RECORDS FOR THIS TASK:

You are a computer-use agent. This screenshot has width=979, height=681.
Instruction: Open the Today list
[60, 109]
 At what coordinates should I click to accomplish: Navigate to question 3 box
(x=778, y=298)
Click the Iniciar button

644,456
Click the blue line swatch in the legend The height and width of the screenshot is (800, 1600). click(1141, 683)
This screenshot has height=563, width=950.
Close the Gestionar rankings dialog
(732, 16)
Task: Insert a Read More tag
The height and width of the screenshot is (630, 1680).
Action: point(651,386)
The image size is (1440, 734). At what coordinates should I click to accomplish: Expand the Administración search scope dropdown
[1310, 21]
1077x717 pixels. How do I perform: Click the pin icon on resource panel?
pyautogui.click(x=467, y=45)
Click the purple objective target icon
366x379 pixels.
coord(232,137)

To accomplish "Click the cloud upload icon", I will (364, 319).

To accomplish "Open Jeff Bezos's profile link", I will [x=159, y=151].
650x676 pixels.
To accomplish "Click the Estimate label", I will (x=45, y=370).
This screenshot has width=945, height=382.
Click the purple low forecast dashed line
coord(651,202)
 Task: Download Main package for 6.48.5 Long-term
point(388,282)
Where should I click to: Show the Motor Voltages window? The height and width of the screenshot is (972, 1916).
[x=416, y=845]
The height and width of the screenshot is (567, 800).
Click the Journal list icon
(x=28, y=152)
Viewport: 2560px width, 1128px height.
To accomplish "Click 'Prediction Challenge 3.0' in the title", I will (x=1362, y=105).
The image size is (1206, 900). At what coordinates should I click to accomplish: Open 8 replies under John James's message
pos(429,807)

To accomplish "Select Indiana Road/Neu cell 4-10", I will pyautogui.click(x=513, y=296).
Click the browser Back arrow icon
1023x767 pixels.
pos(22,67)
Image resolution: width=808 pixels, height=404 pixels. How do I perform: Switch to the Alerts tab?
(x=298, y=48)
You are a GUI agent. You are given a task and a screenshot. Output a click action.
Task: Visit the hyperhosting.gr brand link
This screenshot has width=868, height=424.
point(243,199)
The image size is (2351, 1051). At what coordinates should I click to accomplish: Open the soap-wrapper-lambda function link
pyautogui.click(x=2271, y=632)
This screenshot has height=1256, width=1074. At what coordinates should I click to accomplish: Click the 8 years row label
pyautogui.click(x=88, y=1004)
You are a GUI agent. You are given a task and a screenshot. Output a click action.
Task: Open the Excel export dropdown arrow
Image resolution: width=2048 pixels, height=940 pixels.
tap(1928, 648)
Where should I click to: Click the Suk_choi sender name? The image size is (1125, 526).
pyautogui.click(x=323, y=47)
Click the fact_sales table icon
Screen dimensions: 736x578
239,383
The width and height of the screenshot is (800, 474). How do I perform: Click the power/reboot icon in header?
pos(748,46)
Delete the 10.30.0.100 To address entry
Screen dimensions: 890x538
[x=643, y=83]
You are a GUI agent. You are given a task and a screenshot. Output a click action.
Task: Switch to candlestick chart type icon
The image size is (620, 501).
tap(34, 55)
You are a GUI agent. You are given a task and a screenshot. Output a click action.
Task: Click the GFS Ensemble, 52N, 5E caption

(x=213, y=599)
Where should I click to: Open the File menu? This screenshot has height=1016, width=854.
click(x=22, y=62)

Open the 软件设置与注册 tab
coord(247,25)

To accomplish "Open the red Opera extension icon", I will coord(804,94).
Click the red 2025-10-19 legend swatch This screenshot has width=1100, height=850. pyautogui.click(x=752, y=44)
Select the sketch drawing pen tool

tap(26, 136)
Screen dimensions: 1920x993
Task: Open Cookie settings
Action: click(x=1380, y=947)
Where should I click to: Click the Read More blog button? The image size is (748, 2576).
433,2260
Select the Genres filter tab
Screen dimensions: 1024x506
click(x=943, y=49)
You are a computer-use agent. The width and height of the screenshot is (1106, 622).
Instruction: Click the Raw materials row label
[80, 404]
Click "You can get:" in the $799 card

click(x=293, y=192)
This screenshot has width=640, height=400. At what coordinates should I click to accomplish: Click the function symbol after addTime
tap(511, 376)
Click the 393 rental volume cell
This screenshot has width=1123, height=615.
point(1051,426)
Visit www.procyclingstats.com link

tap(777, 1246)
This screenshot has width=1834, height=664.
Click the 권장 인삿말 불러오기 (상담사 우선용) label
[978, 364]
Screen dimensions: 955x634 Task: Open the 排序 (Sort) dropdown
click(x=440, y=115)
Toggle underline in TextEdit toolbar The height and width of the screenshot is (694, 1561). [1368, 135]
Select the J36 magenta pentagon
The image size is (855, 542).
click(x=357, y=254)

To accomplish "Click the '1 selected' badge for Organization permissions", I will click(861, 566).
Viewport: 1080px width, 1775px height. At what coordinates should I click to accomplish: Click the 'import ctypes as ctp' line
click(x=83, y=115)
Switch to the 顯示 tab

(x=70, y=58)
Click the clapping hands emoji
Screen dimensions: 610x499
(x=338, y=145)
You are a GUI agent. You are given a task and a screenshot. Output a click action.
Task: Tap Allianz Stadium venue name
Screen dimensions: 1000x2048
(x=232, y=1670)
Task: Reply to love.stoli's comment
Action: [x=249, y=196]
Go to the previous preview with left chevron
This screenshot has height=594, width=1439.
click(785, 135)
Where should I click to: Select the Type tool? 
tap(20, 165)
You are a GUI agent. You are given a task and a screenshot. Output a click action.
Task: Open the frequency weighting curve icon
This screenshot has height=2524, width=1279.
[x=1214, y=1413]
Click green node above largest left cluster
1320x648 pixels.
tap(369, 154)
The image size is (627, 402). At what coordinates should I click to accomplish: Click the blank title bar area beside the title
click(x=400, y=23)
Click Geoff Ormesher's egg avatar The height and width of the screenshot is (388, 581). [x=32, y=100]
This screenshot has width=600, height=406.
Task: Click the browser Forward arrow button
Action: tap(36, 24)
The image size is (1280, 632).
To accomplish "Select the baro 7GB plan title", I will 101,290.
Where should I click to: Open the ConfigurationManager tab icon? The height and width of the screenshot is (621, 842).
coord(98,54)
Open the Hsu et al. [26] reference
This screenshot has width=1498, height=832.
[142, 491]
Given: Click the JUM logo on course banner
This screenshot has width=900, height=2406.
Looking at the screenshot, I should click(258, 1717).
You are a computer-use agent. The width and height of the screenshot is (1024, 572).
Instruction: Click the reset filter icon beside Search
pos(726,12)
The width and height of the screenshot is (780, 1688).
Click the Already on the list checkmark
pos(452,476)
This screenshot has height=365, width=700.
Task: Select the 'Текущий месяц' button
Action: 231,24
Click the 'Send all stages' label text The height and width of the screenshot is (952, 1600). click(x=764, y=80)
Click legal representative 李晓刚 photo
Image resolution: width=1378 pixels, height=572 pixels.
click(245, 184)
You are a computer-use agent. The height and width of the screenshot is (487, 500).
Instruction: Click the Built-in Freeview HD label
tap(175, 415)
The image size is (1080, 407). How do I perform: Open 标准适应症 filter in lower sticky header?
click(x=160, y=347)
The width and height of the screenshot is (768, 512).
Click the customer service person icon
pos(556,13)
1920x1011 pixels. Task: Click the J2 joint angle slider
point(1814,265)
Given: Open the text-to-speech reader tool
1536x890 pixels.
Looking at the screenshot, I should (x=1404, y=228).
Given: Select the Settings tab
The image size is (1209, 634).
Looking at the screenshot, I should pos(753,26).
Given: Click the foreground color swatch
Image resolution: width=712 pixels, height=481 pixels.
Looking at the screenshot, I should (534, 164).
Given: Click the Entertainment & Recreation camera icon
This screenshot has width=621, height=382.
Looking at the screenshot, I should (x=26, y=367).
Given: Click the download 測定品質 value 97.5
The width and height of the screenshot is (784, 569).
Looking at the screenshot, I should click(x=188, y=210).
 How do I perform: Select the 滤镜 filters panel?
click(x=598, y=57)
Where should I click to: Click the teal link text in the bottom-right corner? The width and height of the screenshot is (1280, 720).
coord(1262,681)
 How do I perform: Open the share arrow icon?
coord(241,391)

YOUR ASSIGNMENT: Set down only the lines above that fall between the line holding "1320x648 pixels." and the line holding "The image size is (1280, 632).", inclusive, keeping each exact.

RESPONSE TO THIS EXERCISE:
1320x648 pixels.
tap(369, 154)
The image size is (627, 402). At what coordinates should I click to accomplish: Click the blank title bar area beside the title
click(x=400, y=23)
Click Geoff Ormesher's egg avatar The height and width of the screenshot is (388, 581). [x=32, y=100]
This screenshot has width=600, height=406.
Task: Click the browser Forward arrow button
Action: tap(36, 24)
The image size is (1280, 632).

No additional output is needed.